Publié le 18 Septembre 2014

Le chef de file des députés de l'UDI Philippe Vigier a justifié mardi le choix de voter contre la confiance au nouveau gouvernement en affirmant notamment que Manuel Valls n'est "pas en capacité" de relever un "défi historique" pour redresser la France. "Nous avons besoin d'une France attachée à ses valeurs républicaines, apaisée et réconciliée, capable de faire entendre sa voix en Europe et dans le monde pour relever les défis immenses qui s'offrent à elle. Cette France confiante, vous ne pouvez plus l'incarner. Ce défi historique, vous n'êtes pas en capacité de le relever", a-t-il affirmé dans sa réponse au discours de politique générale du Premier ministre.

Car, a estimé le chef de file des députés UDI, "vous connaissez le chemin du redressement du pays, mais il vous est impossible de l'emprunter" vu la confiance d'une majorité "fragile et de circonstance" qui "vous condamne à l'impuissance, au décalage entre les paroles et les actes". "À travers le vote de confiance se pose aussi la question de la capacité de la gauche à gouverner", selon Philippe Vigier. "Vous promettiez ici même le 8 avril 2014 vérité, efficacité et confiance. Ces principes sont restés lettre morte", a reproché l'élu d'Eure-et-Loir, selon lequel "le pacte de responsabilité et de solidarité en est la triste illustration".

"Les Français ne croient plus en la politique"

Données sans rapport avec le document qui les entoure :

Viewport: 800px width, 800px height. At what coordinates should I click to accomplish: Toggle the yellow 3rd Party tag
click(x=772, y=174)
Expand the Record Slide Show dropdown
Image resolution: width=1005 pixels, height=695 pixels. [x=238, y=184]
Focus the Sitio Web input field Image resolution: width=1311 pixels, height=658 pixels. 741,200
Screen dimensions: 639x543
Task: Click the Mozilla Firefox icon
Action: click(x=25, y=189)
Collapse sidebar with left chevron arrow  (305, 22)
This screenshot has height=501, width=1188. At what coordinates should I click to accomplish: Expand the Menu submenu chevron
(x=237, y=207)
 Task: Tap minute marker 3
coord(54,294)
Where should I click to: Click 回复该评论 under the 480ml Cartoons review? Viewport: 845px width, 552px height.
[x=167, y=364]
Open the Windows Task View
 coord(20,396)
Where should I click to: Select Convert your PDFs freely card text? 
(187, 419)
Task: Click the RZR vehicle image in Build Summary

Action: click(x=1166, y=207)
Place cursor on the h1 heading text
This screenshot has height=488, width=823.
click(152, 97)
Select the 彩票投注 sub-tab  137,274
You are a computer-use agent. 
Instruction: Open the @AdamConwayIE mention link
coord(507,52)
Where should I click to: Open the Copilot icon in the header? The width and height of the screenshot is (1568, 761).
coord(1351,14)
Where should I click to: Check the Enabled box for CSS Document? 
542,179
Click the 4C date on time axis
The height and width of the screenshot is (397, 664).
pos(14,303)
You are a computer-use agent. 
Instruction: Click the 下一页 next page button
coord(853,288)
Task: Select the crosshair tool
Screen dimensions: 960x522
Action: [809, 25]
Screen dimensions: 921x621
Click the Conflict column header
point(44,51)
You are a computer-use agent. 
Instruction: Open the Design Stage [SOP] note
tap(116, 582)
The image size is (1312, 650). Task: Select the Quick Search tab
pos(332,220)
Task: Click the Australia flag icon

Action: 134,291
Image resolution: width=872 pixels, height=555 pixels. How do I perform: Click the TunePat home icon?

Et de lancer au Premier ministre : "Faute de courage, faute de majorité, vous n'avez pas su tenir les engagements du 8 avril 2014" et "perdu depuis une grande partie de la confiance que plaçaient en vous vos électeurs". "L'héritage, que vous invoquez sans cesse pour justifier vos absences de résultats, ne saurait vous absoudre des fautes que vous avez commises. Une année de plus, la troisième de ce quinquennat, aura été perdue dans la bataille de l'emploi", a accusé Philippe Vigier, fustigeant aussi l'absence de "réponse pour préparer l'avenir comme l'a démontré la réforme des collectivités territoriales" et une justice sociale "encore fragilisée" par le gel des prestations et une nouvelle "attaque" des petites retraites.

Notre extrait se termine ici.